▸ **What is required**
All of the records must be given again exactly.

Extracted records:
________________

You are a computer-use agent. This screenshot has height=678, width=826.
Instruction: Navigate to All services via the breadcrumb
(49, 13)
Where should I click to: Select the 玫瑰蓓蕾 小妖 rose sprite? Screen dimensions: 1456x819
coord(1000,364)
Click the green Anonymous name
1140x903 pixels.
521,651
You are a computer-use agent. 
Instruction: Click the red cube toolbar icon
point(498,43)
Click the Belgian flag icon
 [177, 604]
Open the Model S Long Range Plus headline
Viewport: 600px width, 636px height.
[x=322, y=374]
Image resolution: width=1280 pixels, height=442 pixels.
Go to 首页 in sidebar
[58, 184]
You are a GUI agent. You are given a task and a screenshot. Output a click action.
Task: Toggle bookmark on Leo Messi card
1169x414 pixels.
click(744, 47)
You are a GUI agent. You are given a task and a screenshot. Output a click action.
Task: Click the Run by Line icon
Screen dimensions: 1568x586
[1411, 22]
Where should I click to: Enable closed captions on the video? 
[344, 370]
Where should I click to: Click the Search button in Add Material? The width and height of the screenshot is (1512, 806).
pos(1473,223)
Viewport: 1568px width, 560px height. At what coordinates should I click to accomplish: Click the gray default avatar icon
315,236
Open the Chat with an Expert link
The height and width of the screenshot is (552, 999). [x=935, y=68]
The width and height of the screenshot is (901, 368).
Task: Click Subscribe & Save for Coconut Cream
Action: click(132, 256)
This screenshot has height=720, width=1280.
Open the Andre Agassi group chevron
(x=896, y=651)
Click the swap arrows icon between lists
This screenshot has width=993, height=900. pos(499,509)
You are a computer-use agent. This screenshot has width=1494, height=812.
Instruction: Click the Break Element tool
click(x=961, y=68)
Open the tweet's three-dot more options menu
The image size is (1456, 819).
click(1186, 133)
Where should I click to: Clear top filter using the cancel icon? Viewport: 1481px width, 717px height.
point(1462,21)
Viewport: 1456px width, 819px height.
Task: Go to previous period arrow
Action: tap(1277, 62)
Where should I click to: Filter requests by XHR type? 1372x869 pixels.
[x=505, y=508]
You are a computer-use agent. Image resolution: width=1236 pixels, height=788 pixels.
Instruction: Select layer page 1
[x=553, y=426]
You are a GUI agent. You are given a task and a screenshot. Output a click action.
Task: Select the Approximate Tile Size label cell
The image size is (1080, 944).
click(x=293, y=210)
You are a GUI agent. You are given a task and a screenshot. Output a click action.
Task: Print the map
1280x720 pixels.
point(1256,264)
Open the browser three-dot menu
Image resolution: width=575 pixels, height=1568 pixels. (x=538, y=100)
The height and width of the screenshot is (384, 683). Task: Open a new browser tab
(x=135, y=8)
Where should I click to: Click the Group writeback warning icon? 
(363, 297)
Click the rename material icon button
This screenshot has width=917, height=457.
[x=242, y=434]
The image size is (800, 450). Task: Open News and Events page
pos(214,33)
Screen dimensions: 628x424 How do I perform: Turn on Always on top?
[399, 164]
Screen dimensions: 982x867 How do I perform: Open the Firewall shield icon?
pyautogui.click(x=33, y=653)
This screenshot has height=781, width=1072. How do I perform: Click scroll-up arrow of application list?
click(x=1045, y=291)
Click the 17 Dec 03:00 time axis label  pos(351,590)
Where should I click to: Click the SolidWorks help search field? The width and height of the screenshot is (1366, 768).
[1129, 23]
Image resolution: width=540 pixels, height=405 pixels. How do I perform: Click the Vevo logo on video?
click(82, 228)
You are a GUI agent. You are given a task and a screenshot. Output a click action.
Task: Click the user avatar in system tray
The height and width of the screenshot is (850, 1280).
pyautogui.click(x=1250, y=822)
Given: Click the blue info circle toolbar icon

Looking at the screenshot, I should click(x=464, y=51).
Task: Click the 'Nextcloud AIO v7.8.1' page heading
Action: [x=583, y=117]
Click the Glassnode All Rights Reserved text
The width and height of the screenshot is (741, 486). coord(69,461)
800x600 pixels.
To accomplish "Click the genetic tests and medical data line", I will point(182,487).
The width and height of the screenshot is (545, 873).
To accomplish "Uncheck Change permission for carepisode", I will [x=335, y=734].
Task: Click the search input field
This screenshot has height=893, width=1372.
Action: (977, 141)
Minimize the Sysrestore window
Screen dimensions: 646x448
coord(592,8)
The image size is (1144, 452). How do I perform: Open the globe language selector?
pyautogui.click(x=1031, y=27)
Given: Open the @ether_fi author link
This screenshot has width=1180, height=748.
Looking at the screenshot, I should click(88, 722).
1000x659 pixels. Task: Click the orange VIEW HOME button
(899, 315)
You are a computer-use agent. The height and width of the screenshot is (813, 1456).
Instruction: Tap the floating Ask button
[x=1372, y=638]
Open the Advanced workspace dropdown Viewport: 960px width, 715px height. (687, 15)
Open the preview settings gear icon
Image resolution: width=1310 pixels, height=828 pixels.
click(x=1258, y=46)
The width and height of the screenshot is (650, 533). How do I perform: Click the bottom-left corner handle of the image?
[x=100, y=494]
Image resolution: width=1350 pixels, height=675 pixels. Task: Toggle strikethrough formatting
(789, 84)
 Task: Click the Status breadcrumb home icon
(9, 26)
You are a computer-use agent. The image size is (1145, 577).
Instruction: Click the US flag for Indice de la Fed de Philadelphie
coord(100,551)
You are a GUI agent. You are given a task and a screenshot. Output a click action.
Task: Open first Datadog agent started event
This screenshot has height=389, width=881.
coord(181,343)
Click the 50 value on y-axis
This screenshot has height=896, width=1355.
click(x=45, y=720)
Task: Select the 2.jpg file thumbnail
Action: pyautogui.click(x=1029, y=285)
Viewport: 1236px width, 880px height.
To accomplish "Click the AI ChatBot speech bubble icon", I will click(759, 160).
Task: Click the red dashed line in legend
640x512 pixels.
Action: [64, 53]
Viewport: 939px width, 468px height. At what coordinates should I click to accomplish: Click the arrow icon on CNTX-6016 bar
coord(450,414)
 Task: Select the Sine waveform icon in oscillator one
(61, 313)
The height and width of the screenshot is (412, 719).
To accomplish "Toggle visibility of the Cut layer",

________________

▸ **Expected output**
You are a computer-use agent. This screenshot has height=678, width=826.
Instruction: Navigate to All services via the breadcrumb
(49, 13)
Where should I click to: Select the 玫瑰蓓蕾 小妖 rose sprite? Screen dimensions: 1456x819
coord(1000,364)
Click the green Anonymous name
1140x903 pixels.
521,651
You are a computer-use agent. 
Instruction: Click the red cube toolbar icon
point(498,43)
Click the Belgian flag icon
 [177, 604]
Open the Model S Long Range Plus headline
Viewport: 600px width, 636px height.
[x=322, y=374]
Image resolution: width=1280 pixels, height=442 pixels.
Go to 首页 in sidebar
[58, 184]
You are a GUI agent. You are given a task and a screenshot. Output a click action.
Task: Toggle bookmark on Leo Messi card
1169x414 pixels.
click(744, 47)
You are a GUI agent. You are given a task and a screenshot. Output a click action.
Task: Click the Run by Line icon
Screen dimensions: 1568x586
[1411, 22]
Where should I click to: Enable closed captions on the video? 
[344, 370]
Where should I click to: Click the Search button in Add Material? The width and height of the screenshot is (1512, 806).
pos(1473,223)
Viewport: 1568px width, 560px height. At what coordinates should I click to accomplish: Click the gray default avatar icon
315,236
Open the Chat with an Expert link
The height and width of the screenshot is (552, 999). [x=935, y=68]
The width and height of the screenshot is (901, 368).
Task: Click Subscribe & Save for Coconut Cream
Action: click(132, 256)
This screenshot has height=720, width=1280.
Open the Andre Agassi group chevron
(x=896, y=651)
Click the swap arrows icon between lists
This screenshot has width=993, height=900. pos(499,509)
You are a computer-use agent. This screenshot has width=1494, height=812.
Instruction: Click the Break Element tool
click(x=961, y=68)
Open the tweet's three-dot more options menu
The image size is (1456, 819).
click(1186, 133)
Where should I click to: Clear top filter using the cancel icon? Viewport: 1481px width, 717px height.
point(1462,21)
Viewport: 1456px width, 819px height.
Task: Go to previous period arrow
Action: tap(1277, 62)
Where should I click to: Filter requests by XHR type? 1372x869 pixels.
[x=505, y=508]
You are a computer-use agent. Image resolution: width=1236 pixels, height=788 pixels.
Instruction: Select layer page 1
[x=553, y=426]
You are a GUI agent. You are given a task and a screenshot. Output a click action.
Task: Select the Approximate Tile Size label cell
The image size is (1080, 944).
click(x=293, y=210)
You are a GUI agent. You are given a task and a screenshot. Output a click action.
Task: Print the map
1280x720 pixels.
point(1256,264)
Open the browser three-dot menu
Image resolution: width=575 pixels, height=1568 pixels. (x=538, y=100)
The height and width of the screenshot is (384, 683). Task: Open a new browser tab
(x=135, y=8)
Where should I click to: Click the Group writeback warning icon? 
(363, 297)
Click the rename material icon button
This screenshot has width=917, height=457.
[x=242, y=434]
The image size is (800, 450). Task: Open News and Events page
pos(214,33)
Screen dimensions: 628x424 How do I perform: Turn on Always on top?
[399, 164]
Screen dimensions: 982x867 How do I perform: Open the Firewall shield icon?
pyautogui.click(x=33, y=653)
This screenshot has height=781, width=1072. How do I perform: Click scroll-up arrow of application list?
click(x=1045, y=291)
Click the 17 Dec 03:00 time axis label  pos(351,590)
Where should I click to: Click the SolidWorks help search field? The width and height of the screenshot is (1366, 768).
[1129, 23]
Image resolution: width=540 pixels, height=405 pixels. How do I perform: Click the Vevo logo on video?
click(82, 228)
You are a GUI agent. You are given a task and a screenshot. Output a click action.
Task: Click the user avatar in system tray
The height and width of the screenshot is (850, 1280).
pyautogui.click(x=1250, y=822)
Given: Click the blue info circle toolbar icon

Looking at the screenshot, I should click(x=464, y=51).
Task: Click the 'Nextcloud AIO v7.8.1' page heading
Action: [x=583, y=117]
Click the Glassnode All Rights Reserved text
The width and height of the screenshot is (741, 486). coord(69,461)
800x600 pixels.
To accomplish "Click the genetic tests and medical data line", I will point(182,487).
The width and height of the screenshot is (545, 873).
To accomplish "Uncheck Change permission for carepisode", I will [x=335, y=734].
Task: Click the search input field
This screenshot has height=893, width=1372.
Action: (977, 141)
Minimize the Sysrestore window
Screen dimensions: 646x448
coord(592,8)
The image size is (1144, 452). How do I perform: Open the globe language selector?
pyautogui.click(x=1031, y=27)
Given: Open the @ether_fi author link
This screenshot has width=1180, height=748.
Looking at the screenshot, I should click(88, 722).
1000x659 pixels. Task: Click the orange VIEW HOME button
(899, 315)
You are a computer-use agent. The height and width of the screenshot is (813, 1456).
Instruction: Tap the floating Ask button
[x=1372, y=638]
Open the Advanced workspace dropdown Viewport: 960px width, 715px height. (687, 15)
Open the preview settings gear icon
Image resolution: width=1310 pixels, height=828 pixels.
click(x=1258, y=46)
The width and height of the screenshot is (650, 533). How do I perform: Click the bottom-left corner handle of the image?
[x=100, y=494]
Image resolution: width=1350 pixels, height=675 pixels. Task: Toggle strikethrough formatting
(789, 84)
 Task: Click the Status breadcrumb home icon
(9, 26)
You are a computer-use agent. The image size is (1145, 577).
Instruction: Click the US flag for Indice de la Fed de Philadelphie
coord(100,551)
You are a GUI agent. You are given a task and a screenshot. Output a click action.
Task: Open first Datadog agent started event
This screenshot has height=389, width=881.
coord(181,343)
Click the 50 value on y-axis
This screenshot has height=896, width=1355.
click(x=45, y=720)
Task: Select the 2.jpg file thumbnail
Action: pyautogui.click(x=1029, y=285)
Viewport: 1236px width, 880px height.
To accomplish "Click the AI ChatBot speech bubble icon", I will click(759, 160).
Task: Click the red dashed line in legend
640x512 pixels.
Action: [64, 53]
Viewport: 939px width, 468px height. At what coordinates should I click to accomplish: Click the arrow icon on CNTX-6016 bar
coord(450,414)
 Task: Select the Sine waveform icon in oscillator one
(61, 313)
The height and width of the screenshot is (412, 719).
To accomplish "Toggle visibility of the Cut layer",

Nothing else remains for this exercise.